Lorsqu'en septembre 1785, pendant la période d'examen, il constate l'absence de Bonaparte, il interroge ses camarades. On lui répond que Bonaparte concourt pour le grade de sous-lieutenant d'artillerie.
- Il sait donc quelque chose ? questionne Baur.
- Comment ? lui répond-on. C'est l'un des plus forts mathématiciens de l'école.
- Eh bien, dit l'Allemand, j'avais toujours pensé que les mathématiques n'allaient qu'aux bêtes.
Bonaparte néglige aussi les cours de danse. Il se désintéresse de la bonne éducation et des belles manières qu'on enseigne également à l'École Militaire de Paris dans le souci de conforter l'excellence et le prestige de la noblesse.
Mais Bonaparte, adolescent pressé, enfermé sur lui-même, obsédé par le but qu'il s'est fixé, n'a pas le temps d'apprendre ce qui ne lui est pas immédiatement utile.
Tout doit être subordonné à la réussite en une seule année des deux concours.

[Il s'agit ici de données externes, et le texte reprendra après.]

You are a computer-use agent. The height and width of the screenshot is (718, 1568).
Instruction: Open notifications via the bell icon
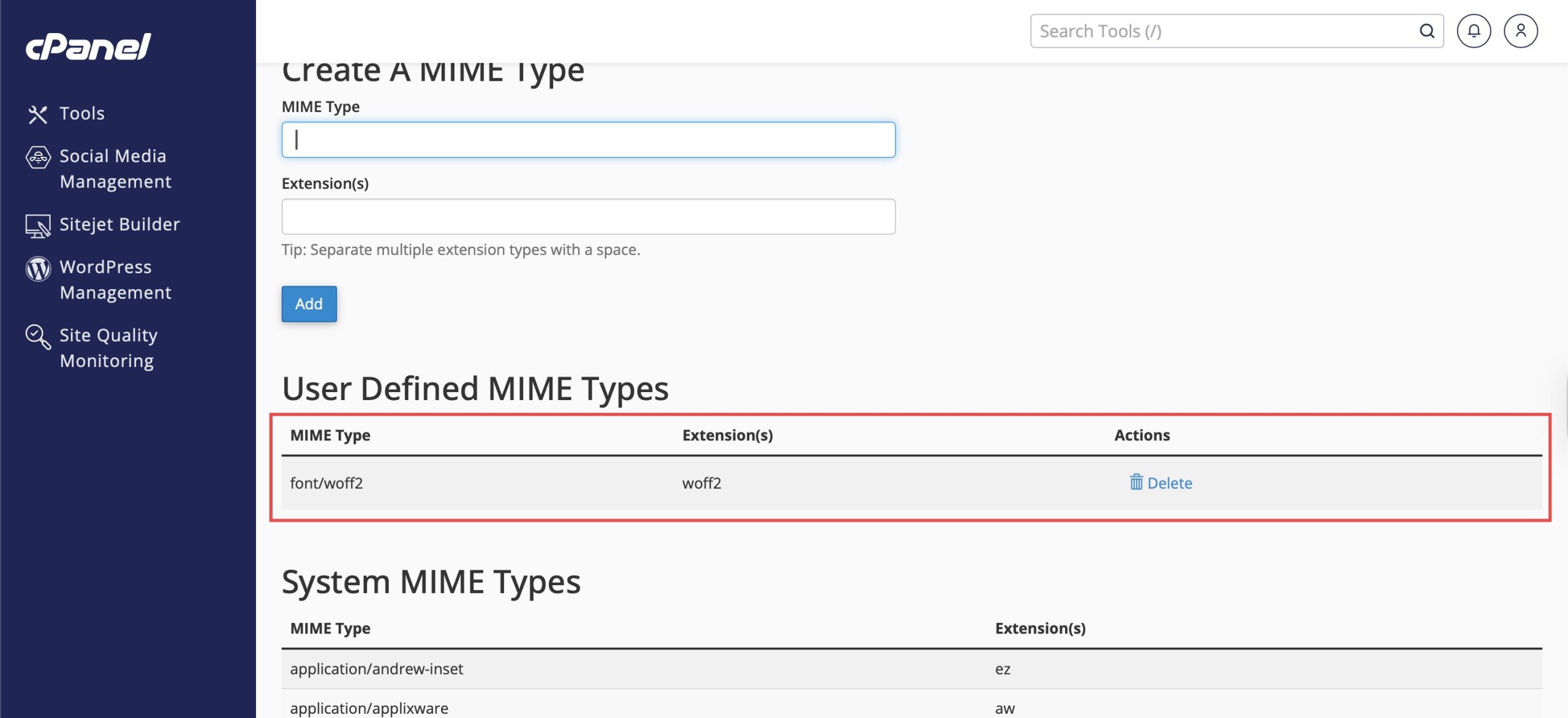coord(1474,31)
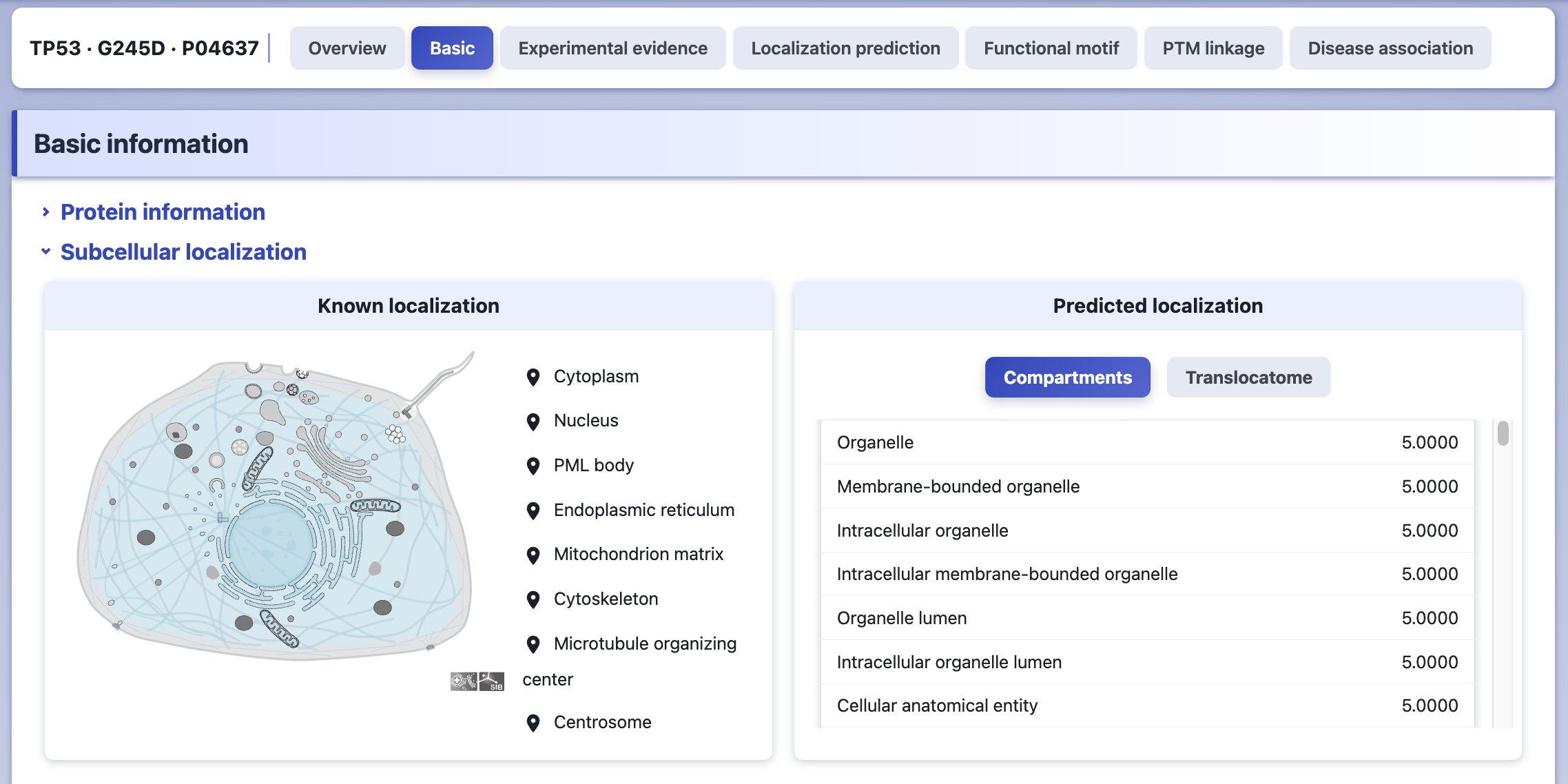Switch to the Disease association tab
This screenshot has height=784, width=1568.
(x=1390, y=48)
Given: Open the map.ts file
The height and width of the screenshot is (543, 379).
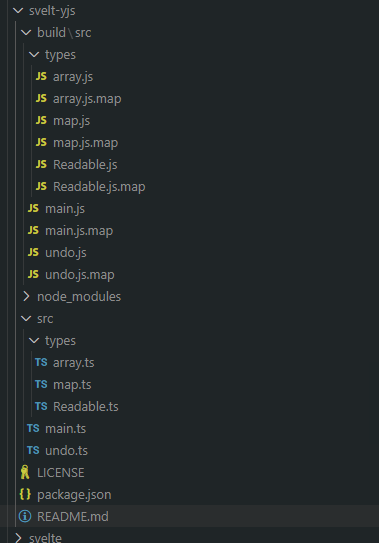Looking at the screenshot, I should [x=72, y=384].
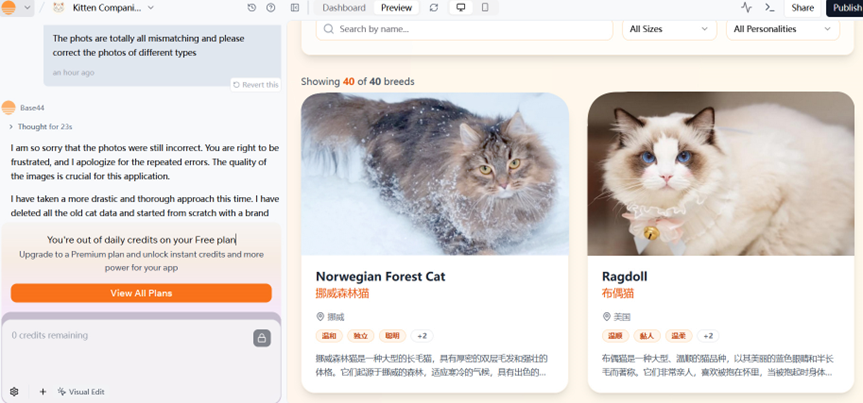This screenshot has height=403, width=863.
Task: Switch to mobile preview mode
Action: [x=485, y=8]
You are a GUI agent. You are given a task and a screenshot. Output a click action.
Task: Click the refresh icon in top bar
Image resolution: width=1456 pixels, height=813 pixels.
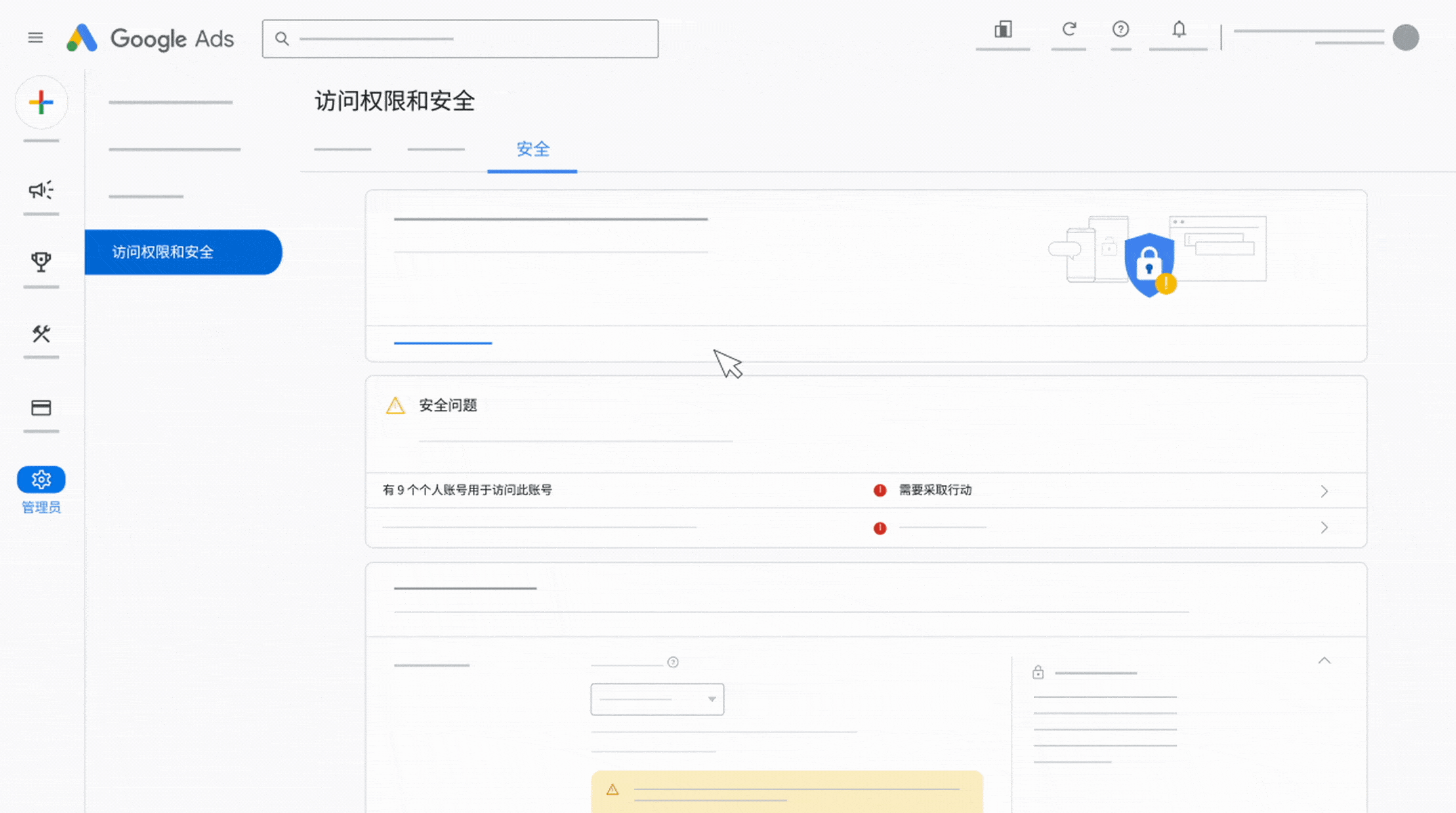[x=1069, y=30]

Peu importe qu'il n'obtienne à l'école, durant cette année, aucun des grades qui sont attribués à certains élèves, nommés sergent-major, commandant de division ou chef de peloton. Avec un sens de l'efficacité et de l'utilité, il se moque de ces trois galons d'argent que certains arborent avec fierté.
Il ne sera pas non plus décoré, comme Picot de Peccaduc ou Phélippeaux, de la croix de l'ordre de Notre-Dame-du-Mont-Carmel ! Il faudrait pour cela qu'il passe trois années à l'École Militaire !
Trois années ! À cette seule idée, il croit mourir ! Il lui faut dix mois pour, équation après équation, théorème après démonstration, figure après figure, apprendre tout le traité de mathématiques de Bezout.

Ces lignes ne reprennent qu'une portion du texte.